Clouds sit on a spectrum, in terms of their water composition, with the coldest being full of ice and the warmest full of water; this study focused on clouds that lie somewhere between the two extremes, known as mixed-phase clouds.
The more liquid water a cloud contains, the better it is at reflecting solar radiation back into space, helping to keep the Earth cool by preventing the sun's rays from ever hitting the surface. So, as our atmospheric temperatures rise, and the ice in mixed-phase clouds melts, those clouds become more reflective, in what represents a negative feedback loop for global temperature.
In other words, the more ice the clouds have in them, the stronger the buffer they are against global warming. What this study found was that climate models have overestimated the amount of ice in our clouds, meaning there is less available to melt and offset temperature rises.
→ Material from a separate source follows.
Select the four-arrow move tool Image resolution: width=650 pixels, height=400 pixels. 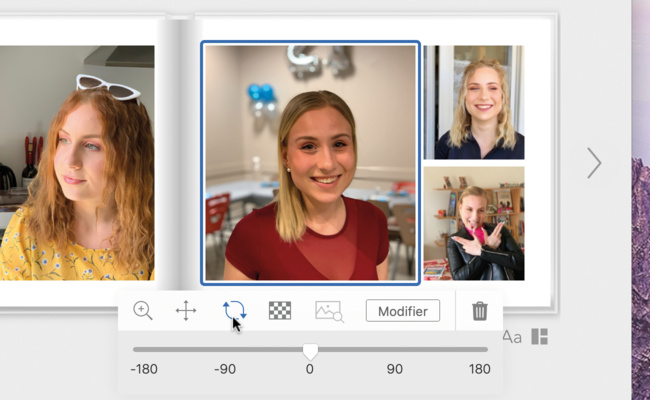coord(186,311)
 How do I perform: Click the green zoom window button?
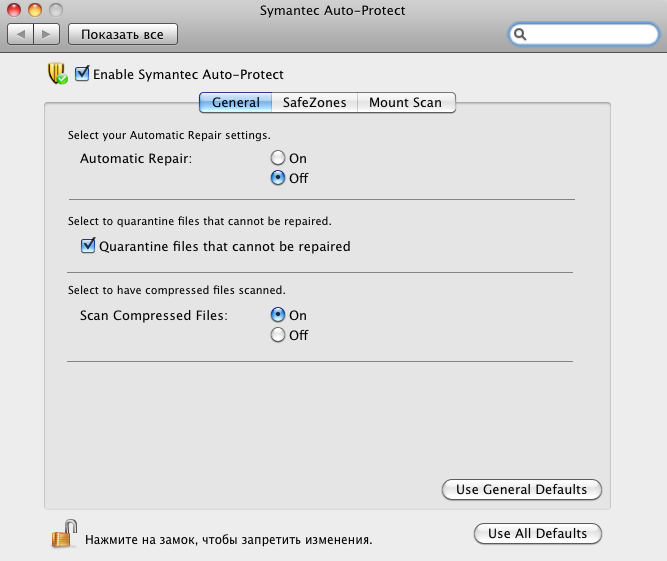pyautogui.click(x=54, y=10)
"It’s really in the last couple of years that this problem has been identified in the models," says Dr. Storelvmo, "and it's because of the new instruments available on CALIPSO."
CALIPSO is a NASA satellite, launched in 2006, that carries out climate observations. It uses lidar to fire a laser toward Earth and, based on the back-scattering of light, it can determine the proportion of liquid water and ice in the cloud cover.
While Storelvmo acknowledges that this hardware has been orbiting our planet for a decade, she explains that it takes time to see the patterns emerge and then to determine the studies to be undertaken, on top of the time and computer power it takes to carry out the research.
The actual numbers are up for debate, but there does seem to be fairly broad acceptance in the scientific community as to the fundamentals of the work’s conclusions, as Michael Mann, distinguished professor of atmospheric science at Pennsylvania State University, explains to the Monitor.
"I find the paper reasonably compelling that shortcomings in how certain key cloud processes are treated could well be leading to an overestimation of the ability of cloud feedbacks to ameliorate global warming," says Dr. Mann in an e-mail interview. "There is indeed other recent work that makes a similar case."
But he describes the study as more of a " 'proof-of-concept' than a precise estimate of the impact of the effects studied," pointing out that the authors themselves are hesitant to commit to any definite figures in relation to temperature rises.
Yet the study does give a range.
The Intergovernmental Panel on Climate Change (IPCC) in 2013 estimated climate sensitivity – the increase in global temperature as a result of a doubling in atmospheric carbon dioxide – to be within a range of 2 to 4.7 degrees Celsius.
Storelvmo and her colleagues push that upper bound to as high as 5.3 degrees Celsius, based on their new findings.
There is, however, more work to be done: Storelvmo wants to broaden the impact of the research by using it to consider a wider range of climate models, as well as digging into the reasons underlying the flaws it has exposed.
As Mann of Penn State explains, these findings present "an even greater challenge for efforts to reduce carbon emissions fast enough to avoid breaching the dangerous 2 degree C (3.5 F) warming limit," a temperature rise that has become widely accepted as the barrier the planet must not breach.